Sketch the circles y^2+x^2=1 and y^2+(x-3)^2=4. There is a line with positive slope thaqt is tangent to both circles. Determine the points at which this tangent line touches each circle.

If you could help it would be greatly appreciated. I'm taking University calculus with only a pre-calculus background, and it's not the easiest thing in the world, let me tell you!

2. We want the equation of the line with positive slope that is tangent two the two circles:

$\displaystyle y=\sqrt{1-x^{2}}, \;\ y=\sqrt{4-(x-3)^{2}}$

If you let $\displaystyle A(a,\sqrt{1-a^{2}})$ be a point on

$\displaystyle y=\sqrt{1-x^{2}}$, then $\displaystyle y'=\frac{-x}{\sqrt{1-x^{2}}}$ and it slope at x=a is $\displaystyle \frac{-a}{\sqrt{1-a^{2}}}$.
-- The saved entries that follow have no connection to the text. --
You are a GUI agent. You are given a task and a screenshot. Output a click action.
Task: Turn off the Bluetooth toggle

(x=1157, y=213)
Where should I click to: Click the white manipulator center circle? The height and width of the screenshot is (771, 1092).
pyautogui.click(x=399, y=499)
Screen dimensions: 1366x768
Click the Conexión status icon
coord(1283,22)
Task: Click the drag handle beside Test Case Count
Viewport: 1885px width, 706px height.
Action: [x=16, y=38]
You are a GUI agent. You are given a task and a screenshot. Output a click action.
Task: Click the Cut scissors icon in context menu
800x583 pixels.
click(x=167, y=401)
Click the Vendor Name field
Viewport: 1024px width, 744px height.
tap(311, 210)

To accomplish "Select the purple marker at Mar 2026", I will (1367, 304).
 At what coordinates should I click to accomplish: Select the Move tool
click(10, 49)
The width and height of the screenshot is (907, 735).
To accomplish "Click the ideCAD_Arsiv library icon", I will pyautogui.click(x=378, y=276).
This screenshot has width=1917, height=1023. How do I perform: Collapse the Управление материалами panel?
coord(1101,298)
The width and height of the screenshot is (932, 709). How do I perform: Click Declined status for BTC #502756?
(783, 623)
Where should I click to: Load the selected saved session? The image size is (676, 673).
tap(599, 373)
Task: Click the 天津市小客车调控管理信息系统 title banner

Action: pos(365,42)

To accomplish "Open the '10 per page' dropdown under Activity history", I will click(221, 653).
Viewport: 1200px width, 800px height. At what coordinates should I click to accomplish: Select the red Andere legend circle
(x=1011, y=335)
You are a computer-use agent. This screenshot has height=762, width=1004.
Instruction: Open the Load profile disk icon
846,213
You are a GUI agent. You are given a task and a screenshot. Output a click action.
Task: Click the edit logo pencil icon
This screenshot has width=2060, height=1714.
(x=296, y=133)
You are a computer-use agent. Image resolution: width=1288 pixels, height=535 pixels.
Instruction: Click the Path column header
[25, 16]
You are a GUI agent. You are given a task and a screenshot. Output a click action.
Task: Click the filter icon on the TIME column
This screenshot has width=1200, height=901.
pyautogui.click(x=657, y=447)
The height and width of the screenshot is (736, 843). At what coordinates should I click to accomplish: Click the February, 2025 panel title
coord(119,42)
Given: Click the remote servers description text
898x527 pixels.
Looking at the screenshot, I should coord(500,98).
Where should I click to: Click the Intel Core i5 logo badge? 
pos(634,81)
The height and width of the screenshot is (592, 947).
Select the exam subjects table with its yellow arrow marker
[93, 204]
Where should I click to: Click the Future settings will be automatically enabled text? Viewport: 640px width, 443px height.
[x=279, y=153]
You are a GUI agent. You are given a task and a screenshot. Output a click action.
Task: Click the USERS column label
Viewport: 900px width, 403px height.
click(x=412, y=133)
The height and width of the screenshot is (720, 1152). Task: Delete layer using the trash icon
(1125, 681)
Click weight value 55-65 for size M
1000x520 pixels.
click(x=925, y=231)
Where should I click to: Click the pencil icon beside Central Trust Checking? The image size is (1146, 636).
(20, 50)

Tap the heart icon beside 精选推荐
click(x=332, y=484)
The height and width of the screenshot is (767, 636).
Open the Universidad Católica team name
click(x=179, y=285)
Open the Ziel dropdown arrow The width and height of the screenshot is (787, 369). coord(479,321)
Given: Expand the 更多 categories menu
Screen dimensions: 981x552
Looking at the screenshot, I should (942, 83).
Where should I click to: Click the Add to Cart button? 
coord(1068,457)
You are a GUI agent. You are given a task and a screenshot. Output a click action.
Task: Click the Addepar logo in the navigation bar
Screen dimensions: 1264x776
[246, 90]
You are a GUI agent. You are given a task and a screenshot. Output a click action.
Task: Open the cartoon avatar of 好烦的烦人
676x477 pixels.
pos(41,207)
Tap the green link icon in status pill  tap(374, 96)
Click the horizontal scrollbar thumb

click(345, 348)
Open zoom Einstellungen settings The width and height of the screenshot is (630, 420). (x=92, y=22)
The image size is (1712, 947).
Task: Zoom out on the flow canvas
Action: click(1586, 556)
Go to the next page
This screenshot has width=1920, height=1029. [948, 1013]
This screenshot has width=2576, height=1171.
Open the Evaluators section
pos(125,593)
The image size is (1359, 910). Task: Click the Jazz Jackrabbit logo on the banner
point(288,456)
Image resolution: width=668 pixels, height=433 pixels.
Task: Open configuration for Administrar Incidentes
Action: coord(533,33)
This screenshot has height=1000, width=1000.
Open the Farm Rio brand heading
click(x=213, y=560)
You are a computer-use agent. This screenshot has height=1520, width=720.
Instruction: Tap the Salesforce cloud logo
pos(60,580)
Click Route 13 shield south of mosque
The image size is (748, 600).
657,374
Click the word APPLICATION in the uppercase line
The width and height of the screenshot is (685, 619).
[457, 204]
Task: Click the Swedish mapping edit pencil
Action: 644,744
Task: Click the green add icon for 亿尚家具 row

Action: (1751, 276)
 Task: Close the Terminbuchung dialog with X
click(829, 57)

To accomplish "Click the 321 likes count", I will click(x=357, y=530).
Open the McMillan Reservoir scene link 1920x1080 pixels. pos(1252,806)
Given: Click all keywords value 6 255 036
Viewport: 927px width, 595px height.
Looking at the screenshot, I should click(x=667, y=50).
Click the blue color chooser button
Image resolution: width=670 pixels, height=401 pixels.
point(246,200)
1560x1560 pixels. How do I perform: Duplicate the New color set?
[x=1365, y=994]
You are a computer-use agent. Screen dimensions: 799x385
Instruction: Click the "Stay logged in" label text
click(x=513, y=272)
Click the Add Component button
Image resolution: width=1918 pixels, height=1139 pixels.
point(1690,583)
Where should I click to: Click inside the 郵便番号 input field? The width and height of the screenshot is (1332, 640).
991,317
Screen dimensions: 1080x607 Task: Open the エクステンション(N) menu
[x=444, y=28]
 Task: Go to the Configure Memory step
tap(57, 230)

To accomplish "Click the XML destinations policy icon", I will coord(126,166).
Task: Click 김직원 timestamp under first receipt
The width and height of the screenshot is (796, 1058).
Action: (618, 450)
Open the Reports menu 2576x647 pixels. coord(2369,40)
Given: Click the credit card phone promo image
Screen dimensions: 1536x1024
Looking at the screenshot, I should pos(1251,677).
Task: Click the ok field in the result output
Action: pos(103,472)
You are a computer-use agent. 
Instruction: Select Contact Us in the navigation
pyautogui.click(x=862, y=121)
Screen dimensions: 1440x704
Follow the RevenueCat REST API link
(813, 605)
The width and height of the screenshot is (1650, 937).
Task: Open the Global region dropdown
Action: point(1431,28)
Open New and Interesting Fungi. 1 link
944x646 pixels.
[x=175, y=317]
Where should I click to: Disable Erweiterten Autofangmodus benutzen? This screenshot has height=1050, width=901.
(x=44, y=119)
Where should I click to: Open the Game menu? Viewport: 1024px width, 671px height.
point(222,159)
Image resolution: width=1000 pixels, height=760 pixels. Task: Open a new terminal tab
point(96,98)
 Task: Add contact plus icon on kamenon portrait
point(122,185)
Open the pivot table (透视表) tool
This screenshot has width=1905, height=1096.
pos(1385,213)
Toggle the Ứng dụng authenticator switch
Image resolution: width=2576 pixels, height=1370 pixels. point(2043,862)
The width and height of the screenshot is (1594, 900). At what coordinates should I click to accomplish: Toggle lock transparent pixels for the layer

Also, let $\displaystyle B(b, \sqrt{4-(b-3)^{2}})$ be a point on

$\displaystyle y=\sqrt{4-(x-3)^{2}}$, then $\displaystyle y'=\frac{3-x}{\sqrt{-x^{2}+6x-5}}$ and its slope at x=b is $\displaystyle \frac{3-b}{\sqrt{-b^{2}+6b-5}}$

These slopes have to be the same, so setting them equal and solving for a we get $\displaystyle a=\frac{b-3}{2}$..........[1]

Just using the slope formula, the slope of AB is:

$\displaystyle \frac{\sqrt{4-(b-3)^{2}}-\sqrt{1-a^{2}}}{b-a}$

This has to be the same as the slope at A:

$\displaystyle \frac{\sqrt{4-(b-3)^{2}}-\sqrt{1-a^{2}}}{b-a}=\frac{-a}{\sqrt{1-a^{2}}}$

Sub in [1] and solve for b and we get:

$\displaystyle b=\frac{7}{3}$

This means that $\displaystyle a=\frac{-1}{3}$

This gives a slope of $\displaystyle \frac{\sqrt{2}}{4}$

So, we have two points and a slope. Almost there.

$\displaystyle A(\frac{-1}{3},\frac{2\sqrt{2}}{3}), \;\ B(\frac{7}{3},\frac{4\sqrt{2}}{3})$

Using these we find we have a line equation of:

$\displaystyle \boxed{y=\frac{\sqrt{2}}{4}x+\frac{3\sqrt{2}}{4}}$

3. Thank-You soooooo much!